Because the dimension of the features and the number of the neurons used in the study is 4 and 83,521, respectively, the computational load is relatively high. It is also time-consuming to carry out the ITD and DWT computation which may increase the complexity. However, with the development of computer technology, more powerful workstations and high-performance computers have been used to improve the computational capacity and reduce the computing time. This makes it easier to carry out ITD and DWT computation and become applicable in real-time applications, which significantly reduces the complexity. Hence it is acceptable to implement the experiments on an Intel Core i7 6700K 3.5 GHz computer with 32 GB RAM in the present study. In future work the authors will try to optimize the algorithm structure and adopt new computing technology and equipment to improve the computational performance and further reduce the complexity.

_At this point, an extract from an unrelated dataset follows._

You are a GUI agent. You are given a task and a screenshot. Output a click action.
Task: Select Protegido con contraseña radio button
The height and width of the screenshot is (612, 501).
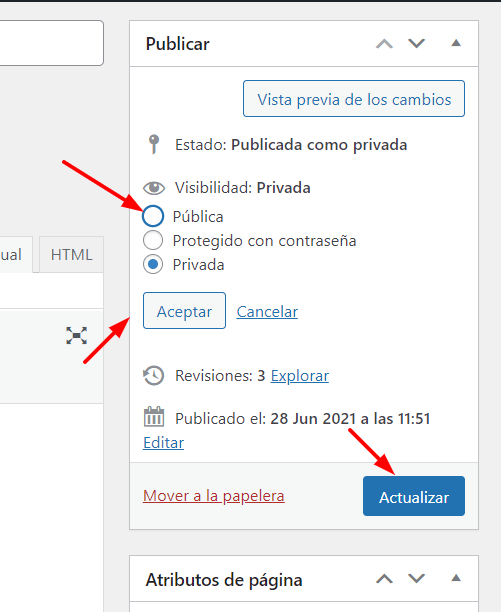tap(153, 240)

In general, the experimental results have shown that the proposed method can acquire high accuracy in epilepsy detecting on two-class, three-class and five-class classification problems. This demonstrates that our scheme is appropriate in solving problems with multiple classes. Automated analysis of epileptic seizure activity has a strong clinical potential. Also, it can be more important to produce mobile health technologies about the disease (Goceri and Songul 2018). Another important property is its computational simplicity after employing high-performance computers, which reduces the complex and makes it possible to be deployed in clinical applications. Consequently, this new approach can better meet clinical demands in the aspects of efficiency, functionality, universality and simplicity with satisfactory accuracy. These characteristics would make this method become an attractive alternative offer for actual clinical diagnosis. There are many factors in the proposed method that work together to improve the classification performance, which includes the following advantages. ITD could extract most important information of the EEG signals through predominant PRCs. DWT decomposes the predominant PRCs into different frequency bands, which are used to construct the reference variables. PSR plots EEG system dynamics along the advisable db3 sub-bands (D4 and A4) of PRCs trajectory in a 3D phase space diagram and visualizes the EEG system dynamics. ED measures and derives features, which are fed into RBF neural networks for the modeling, identification and classification of EEG system dynamics between normal, interictal and ictal EEG signals. However, some limitations such as the regulation principle of the embedding dimension and time lag, the relationship between the classification performance and the PSR parameters, still need to be improved and overcome. It would be of interest to develop strategy for adaptive selection of PSR parameters which could create best classification performance.

5 Conclusions

In this study, effective feature extraction techniques including ITD, DWT, PSR and ED have been introduced for epileptic EEG signal classification. All the techniques extract informative features for classification, which are computationally simple and easy to implement. The results of this study indicate that the pattern classification of EEG signals can offer an objective method to assess the disparity of EEG system dynamics between normal, interictal and ictal EEG signals. However, some limitations such as the relatively small size of the database, the regulation principle of the embedding dimension and time lag, still need to be improved and overcome. In future research, features introduced in other methods such as complete ensemble empirical mode decomposition (CEEMD), various entropies, Hurst exponent, mean-frequency (MF) and root-mean-square (RMS) bandwidth, Lempel–Ziv complexity, largest Lyapunov exponent, fractal dimension and other nonlinear features, can also be explored in the proposed framework to evaluate its classification performance. The results of the present study can be improved further by using wide database with more patients and various features. In addition, the future scope of this research will include identification of seizure stages besides the seizure detection part.